Task prompt >> Repeat word for word the part of the forum discussion below between "for attracting so" and "roughly 30 units.", inclusive.

Lawyers, financial professionals, management consultants, advertising folks, business owners, executives and managers, college professors and administrators, scientific researchers, healthcare administrators, non-profit execs, architects, engineers and higher level city/state/federal employees to name a few.
 
i'm in Los Angeles a lot (3 trips in the last 6 weeks). Like NYC & Miami, LA will always attract a huge number of foreign upwardly mobile people.

Thank more our tech boom + colleges

for attracting so many of our residents from foreign countries.

I agree with this.



Lawyers, financial professionals, management consultants, advertising folks, business owners, executives and managers, college professors and administrators, scientific researchers, healthcare administrators, non-profit execs, architects, engineers and higher level city/state/federal employees to name a few.

Looks like the Millennium Tower missed your memo.
https://www.bostonglobe.com/busines...oney-magnet/keC5sjXE546tpvGmGsTVlM/story.html

At the high-end Millennium Tower, buyers have come from Greece, Hong Kong, and the Middle East, scooping up condos two or three apiece. There’s a real estate executive in San Francisco who markets luxury US properties in Asia, and claims on her website that she’s sold 7 percent of the tower — roughly 30 units.

And then there’s the recent immigrant from China, Bingyi Chen, who lives in a modest townhouse in Concord and has bought at least 16 condos on behalf of investors in his native country, according to property records and his real estate agent. He paid $15.6 million in total. All cash.

(Dataset rows)

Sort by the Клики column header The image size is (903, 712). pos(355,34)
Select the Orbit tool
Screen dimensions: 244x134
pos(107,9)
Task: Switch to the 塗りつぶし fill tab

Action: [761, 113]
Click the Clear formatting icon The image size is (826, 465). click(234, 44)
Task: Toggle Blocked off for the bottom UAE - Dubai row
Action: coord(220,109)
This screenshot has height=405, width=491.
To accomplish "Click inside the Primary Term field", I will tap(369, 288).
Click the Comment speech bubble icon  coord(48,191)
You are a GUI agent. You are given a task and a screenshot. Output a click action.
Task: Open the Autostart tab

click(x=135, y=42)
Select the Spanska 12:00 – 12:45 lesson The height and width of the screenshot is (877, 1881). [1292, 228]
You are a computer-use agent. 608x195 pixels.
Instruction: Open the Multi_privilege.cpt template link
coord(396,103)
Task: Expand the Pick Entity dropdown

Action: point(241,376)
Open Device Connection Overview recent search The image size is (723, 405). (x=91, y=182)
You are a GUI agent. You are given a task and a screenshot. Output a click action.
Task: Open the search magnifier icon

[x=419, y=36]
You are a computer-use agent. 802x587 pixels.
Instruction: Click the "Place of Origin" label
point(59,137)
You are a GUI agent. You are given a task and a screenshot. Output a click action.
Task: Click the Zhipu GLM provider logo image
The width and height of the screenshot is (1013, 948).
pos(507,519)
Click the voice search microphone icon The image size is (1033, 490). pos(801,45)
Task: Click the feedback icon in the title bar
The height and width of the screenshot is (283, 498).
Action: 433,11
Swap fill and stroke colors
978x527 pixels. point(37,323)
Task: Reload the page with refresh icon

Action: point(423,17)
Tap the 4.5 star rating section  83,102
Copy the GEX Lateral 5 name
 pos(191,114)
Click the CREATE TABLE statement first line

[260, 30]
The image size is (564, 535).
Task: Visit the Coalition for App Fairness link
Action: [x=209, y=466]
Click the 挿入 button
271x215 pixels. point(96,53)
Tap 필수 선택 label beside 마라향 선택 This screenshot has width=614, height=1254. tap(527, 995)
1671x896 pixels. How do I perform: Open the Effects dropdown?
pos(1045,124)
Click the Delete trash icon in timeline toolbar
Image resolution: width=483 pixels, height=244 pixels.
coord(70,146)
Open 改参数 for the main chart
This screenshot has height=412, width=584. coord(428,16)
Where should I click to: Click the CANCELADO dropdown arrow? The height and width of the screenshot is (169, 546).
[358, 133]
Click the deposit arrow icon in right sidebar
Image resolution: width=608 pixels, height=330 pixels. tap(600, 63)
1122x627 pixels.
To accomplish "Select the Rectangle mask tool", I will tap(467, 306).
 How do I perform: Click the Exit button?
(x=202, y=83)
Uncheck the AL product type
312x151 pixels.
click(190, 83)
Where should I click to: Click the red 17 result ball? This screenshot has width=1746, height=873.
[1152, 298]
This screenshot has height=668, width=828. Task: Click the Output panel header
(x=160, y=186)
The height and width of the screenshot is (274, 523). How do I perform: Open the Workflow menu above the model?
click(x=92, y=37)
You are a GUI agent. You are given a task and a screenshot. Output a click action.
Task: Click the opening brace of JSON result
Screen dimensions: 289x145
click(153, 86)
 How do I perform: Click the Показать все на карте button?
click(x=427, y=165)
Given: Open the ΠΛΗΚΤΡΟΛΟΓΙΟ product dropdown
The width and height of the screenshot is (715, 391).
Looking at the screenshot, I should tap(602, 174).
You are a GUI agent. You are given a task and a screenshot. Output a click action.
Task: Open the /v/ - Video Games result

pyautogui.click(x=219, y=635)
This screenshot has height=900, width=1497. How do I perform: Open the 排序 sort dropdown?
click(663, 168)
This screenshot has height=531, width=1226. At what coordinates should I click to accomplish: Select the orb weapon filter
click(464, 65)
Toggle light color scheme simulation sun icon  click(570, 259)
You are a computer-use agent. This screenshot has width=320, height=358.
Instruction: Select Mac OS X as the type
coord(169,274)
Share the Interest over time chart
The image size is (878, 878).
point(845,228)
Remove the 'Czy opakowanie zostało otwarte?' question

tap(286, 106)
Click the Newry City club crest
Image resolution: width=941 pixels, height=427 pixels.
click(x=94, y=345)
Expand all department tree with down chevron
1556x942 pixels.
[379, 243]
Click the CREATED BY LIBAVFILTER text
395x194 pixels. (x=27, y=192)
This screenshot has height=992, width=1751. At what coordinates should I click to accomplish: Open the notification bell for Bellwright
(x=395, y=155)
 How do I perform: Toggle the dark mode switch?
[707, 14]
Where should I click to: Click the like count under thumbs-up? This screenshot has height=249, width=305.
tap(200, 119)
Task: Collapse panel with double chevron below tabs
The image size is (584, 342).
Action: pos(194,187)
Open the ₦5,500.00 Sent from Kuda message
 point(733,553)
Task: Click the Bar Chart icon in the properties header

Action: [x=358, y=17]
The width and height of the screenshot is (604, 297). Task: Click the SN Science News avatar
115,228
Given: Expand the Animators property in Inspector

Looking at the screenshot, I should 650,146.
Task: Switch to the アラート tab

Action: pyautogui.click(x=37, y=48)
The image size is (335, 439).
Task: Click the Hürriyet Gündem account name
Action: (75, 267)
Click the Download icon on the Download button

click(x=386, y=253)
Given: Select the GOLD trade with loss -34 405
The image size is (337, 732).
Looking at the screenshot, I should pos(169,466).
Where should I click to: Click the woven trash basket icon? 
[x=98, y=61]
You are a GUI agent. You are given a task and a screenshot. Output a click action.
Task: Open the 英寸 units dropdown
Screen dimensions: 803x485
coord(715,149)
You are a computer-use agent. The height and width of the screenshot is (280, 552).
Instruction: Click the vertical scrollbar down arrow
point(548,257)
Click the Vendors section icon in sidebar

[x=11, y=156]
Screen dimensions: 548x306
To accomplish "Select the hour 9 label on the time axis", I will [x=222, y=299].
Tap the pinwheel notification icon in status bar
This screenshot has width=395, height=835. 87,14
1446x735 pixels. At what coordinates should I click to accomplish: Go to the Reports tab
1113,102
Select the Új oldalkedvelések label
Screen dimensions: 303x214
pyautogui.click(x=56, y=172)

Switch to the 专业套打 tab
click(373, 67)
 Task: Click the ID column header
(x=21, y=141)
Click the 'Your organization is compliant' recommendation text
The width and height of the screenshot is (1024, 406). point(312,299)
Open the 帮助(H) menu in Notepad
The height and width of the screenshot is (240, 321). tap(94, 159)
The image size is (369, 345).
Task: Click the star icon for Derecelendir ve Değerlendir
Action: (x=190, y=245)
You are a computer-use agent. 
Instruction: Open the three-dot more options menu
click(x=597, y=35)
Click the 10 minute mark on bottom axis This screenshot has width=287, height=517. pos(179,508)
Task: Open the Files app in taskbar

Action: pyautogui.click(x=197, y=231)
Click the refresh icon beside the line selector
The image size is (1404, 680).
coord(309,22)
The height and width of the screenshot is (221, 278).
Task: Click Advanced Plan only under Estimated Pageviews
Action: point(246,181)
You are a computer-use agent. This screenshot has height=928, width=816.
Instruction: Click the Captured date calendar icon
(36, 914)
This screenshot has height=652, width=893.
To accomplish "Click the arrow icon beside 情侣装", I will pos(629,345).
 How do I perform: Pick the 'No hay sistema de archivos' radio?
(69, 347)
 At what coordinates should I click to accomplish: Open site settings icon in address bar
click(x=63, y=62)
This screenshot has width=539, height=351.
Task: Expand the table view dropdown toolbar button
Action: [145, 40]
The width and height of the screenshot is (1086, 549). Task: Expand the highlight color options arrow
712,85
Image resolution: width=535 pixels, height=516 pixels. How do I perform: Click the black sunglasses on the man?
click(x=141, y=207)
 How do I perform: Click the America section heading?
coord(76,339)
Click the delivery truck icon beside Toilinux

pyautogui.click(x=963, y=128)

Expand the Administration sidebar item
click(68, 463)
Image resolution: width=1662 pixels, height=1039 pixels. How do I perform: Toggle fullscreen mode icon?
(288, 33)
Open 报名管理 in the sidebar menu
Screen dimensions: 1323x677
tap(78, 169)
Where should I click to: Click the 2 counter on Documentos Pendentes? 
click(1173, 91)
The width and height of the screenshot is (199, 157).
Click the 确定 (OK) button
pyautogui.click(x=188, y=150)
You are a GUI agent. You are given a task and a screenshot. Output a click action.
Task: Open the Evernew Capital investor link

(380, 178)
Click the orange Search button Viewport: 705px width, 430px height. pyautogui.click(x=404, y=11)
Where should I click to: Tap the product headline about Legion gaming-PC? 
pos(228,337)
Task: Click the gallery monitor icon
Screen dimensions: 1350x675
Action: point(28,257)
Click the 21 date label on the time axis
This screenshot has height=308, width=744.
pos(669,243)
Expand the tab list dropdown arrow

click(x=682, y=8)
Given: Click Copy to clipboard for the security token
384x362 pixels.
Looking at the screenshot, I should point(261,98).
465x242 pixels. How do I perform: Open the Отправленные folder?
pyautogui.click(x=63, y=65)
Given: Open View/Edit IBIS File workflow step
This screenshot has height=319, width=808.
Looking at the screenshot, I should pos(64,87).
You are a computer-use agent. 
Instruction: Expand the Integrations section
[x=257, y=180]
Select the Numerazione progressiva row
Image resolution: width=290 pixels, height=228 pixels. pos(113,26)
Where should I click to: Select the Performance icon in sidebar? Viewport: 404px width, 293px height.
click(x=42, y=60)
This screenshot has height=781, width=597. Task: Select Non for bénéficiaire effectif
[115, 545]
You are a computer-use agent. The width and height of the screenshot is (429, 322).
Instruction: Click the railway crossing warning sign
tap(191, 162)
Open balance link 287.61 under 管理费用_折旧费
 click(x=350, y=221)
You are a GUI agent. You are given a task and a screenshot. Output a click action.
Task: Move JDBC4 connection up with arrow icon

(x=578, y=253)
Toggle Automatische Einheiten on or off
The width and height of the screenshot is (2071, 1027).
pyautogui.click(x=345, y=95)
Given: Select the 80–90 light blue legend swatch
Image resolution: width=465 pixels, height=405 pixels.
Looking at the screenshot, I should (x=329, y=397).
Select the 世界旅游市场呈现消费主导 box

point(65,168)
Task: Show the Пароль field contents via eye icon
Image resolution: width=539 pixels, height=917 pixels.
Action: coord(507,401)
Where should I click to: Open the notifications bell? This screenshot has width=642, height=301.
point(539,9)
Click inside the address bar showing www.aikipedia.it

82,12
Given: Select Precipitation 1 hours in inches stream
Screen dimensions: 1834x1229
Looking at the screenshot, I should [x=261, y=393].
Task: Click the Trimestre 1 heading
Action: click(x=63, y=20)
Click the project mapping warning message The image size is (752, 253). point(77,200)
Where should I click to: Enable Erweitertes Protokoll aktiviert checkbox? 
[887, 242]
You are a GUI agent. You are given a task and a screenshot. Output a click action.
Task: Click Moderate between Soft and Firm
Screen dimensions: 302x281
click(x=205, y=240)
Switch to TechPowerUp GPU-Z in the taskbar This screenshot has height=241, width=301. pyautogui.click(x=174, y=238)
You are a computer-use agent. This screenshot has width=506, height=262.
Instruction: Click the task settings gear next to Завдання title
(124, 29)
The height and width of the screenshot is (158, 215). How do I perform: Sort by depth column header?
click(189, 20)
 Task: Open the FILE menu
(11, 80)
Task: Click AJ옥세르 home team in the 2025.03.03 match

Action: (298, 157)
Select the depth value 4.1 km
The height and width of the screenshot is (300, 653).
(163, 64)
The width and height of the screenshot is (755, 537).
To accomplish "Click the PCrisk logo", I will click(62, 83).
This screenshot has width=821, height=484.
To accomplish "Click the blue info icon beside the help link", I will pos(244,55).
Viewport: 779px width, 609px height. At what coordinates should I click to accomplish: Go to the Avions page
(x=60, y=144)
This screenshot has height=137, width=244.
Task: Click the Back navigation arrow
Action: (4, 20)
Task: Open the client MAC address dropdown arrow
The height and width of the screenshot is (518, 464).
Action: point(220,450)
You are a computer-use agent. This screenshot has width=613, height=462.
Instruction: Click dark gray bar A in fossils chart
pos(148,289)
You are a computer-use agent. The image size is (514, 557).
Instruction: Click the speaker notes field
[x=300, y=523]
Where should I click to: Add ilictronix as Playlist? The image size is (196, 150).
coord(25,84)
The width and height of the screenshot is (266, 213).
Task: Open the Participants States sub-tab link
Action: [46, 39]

Right answer >>
for attracting so many of our residents from foreign countries.

I agree with this.



Lawyers, financial professionals, management consultants, advertising folks, business owners, executives and managers, college professors and administrators, scientific researchers, healthcare administrators, non-profit execs, architects, engineers and higher level city/state/federal employees to name a few.

Looks like the Millennium Tower missed your memo.
https://www.bostonglobe.com/busines...oney-magnet/keC5sjXE546tpvGmGsTVlM/story.html

At the high-end Millennium Tower, buyers have come from Greece, Hong Kong, and the Middle East, scooping up condos two or three apiece. There’s a real estate executive in San Francisco who markets luxury US properties in Asia, and claims on her website that she’s sold 7 percent of the tower — roughly 30 units.